The month of August has been an eventful one for us here at KNWO with lots of preparation and delivery required for our gender-based violence advocacy projects aiming for the enhancement of a protection system addressing Gender-Based Violence in the Kayah State.
Following on from our review and feedback workshop at the end of July (see previous blog post) we have several new initiatives and improvement schemes so that women and girls in their communities are able to recognise, prevent and respond to gender-based violence (referred to as GBV for the remainder of the article).
However, first we began the month with a staff outing to Mya Le, also known as Man Lar, Village of Demoso Township to attend the Karenni National Resistance Day ceremony. This was the first time local organizations in the Karenni State congregated to commemorate the 70th anniversary of the Karenni National Resistance Day. Leaders of ethnic armed organizations, different ethnic people from the Karenni State, respective civil society organizations, NGO’s and local residents attended the ceremony.
Mid-August saw the implementation of our promised 24/7 help-line designed to respond to GBV victim’s needs, provide them with advice on how to react to a GBV case and refer victims to paralegal facilitators or to the KNWO case-management team. This help-line has been implemented in conjunction with the Finnish Refugee Council (FRC) and it is one of the outputs sponsored by the Foreign Commonwealth Office (FCO). Following a workshop to sensitize staff and create the guide-lines of the services as well as discuss practical operations of how the help-line will operate KNWO has employed two new staff members to operate the phone-line. Phone-line centre staff will work closely together with safe-house staff to ensure the needs of victims are responded to sensitively, urgently and compassionately.
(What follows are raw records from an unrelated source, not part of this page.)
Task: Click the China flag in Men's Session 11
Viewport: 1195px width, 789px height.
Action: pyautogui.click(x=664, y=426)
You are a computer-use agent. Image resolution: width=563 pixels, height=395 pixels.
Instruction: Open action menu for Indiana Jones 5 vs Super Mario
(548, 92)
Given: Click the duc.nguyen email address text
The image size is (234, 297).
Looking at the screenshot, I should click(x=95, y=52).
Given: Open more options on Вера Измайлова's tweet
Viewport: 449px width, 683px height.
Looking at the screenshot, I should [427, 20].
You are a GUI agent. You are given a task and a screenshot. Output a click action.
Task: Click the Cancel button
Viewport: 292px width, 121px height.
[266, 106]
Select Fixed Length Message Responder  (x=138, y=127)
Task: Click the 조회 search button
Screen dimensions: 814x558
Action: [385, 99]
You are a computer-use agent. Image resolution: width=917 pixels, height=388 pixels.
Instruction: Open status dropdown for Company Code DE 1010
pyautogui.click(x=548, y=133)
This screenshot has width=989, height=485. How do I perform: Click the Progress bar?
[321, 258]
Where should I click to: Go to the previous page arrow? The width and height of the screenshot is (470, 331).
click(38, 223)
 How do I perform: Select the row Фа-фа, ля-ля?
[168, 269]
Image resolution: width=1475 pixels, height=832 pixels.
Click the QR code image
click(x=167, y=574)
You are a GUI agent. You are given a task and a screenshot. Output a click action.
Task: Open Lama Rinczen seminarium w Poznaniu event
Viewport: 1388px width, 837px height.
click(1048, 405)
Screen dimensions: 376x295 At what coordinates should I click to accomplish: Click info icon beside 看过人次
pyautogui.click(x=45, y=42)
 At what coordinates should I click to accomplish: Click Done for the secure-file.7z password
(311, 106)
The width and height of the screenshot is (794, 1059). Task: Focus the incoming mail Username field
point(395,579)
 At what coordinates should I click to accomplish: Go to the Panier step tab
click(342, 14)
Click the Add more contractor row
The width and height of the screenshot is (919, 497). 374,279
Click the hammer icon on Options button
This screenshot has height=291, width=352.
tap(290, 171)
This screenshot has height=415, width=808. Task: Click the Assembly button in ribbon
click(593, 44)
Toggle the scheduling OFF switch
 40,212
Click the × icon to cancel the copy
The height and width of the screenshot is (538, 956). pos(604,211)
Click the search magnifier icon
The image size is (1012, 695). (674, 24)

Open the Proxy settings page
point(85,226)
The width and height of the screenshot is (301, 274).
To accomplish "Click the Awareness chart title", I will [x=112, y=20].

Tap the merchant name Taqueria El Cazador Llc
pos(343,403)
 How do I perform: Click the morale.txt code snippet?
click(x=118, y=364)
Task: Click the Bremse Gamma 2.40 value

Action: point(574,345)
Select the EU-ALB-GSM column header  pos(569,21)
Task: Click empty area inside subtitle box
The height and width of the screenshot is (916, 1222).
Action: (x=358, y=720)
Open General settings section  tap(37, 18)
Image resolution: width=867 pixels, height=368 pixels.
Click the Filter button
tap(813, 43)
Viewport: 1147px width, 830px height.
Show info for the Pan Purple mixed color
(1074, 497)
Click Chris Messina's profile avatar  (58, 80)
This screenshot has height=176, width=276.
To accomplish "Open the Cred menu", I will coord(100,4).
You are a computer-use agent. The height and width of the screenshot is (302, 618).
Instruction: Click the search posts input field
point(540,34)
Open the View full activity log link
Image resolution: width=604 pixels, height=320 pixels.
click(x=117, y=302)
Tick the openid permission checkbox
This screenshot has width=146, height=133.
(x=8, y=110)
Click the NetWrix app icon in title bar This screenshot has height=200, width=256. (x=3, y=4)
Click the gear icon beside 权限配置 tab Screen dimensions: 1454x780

The help-line marks a huge improvement to the accessibility of KNWO’s services for victims and we’re hopeful that this 24/7 confidential advice, help and assistance support will really save lives for those suffering from violence at home or in their community. KNWO’s help-line number is 09400089702 which can also be found in the ‘Get in Touch’ section of our website and on our Facebook Page. If you or anyone you know is suffering GBV please contact our staff – it’s confidential and we are able to offer free advice, as well as access to health care, legal aid and counselling.
On the 19th – 23rd of August some of our staff members made their way to refugee camps at Ban Nai Soi for our 6 monthly central committee meeting. The meeting occurred to review current activities at Camp 1 and Camp 2. KNWO runs several different programs at these camps to improve on the protection of women and children and the improvement of livelihoods for those in the camps. The meeting discussed feedback on current challenges within these programs and discussed ways to improve them.
The Education Advocacy Team (EAT) members as always got to have their say in contributing to our program structure and also had the opportunity to receive their official KNWO work identification badges.
This month also saw two different GBV training programs; first amongst non-state Karenni Mobile Health Clinic (funded by PACT Myanmar) and the second amongst staff at Loikaw General hospital (funded by FCO). The training was conducted by KNWO staff on GBV health related issues with the idea of sensitising health-staff and making sure they were able to effectively address the needs of GBV victims. The training included an exploration of gender stereotypes and cultural gender expectations, materials designed to understand and consider GBV victims’ perspectives, as well as basic psychosocial techniques to deal with the mental health issues GBV victims face.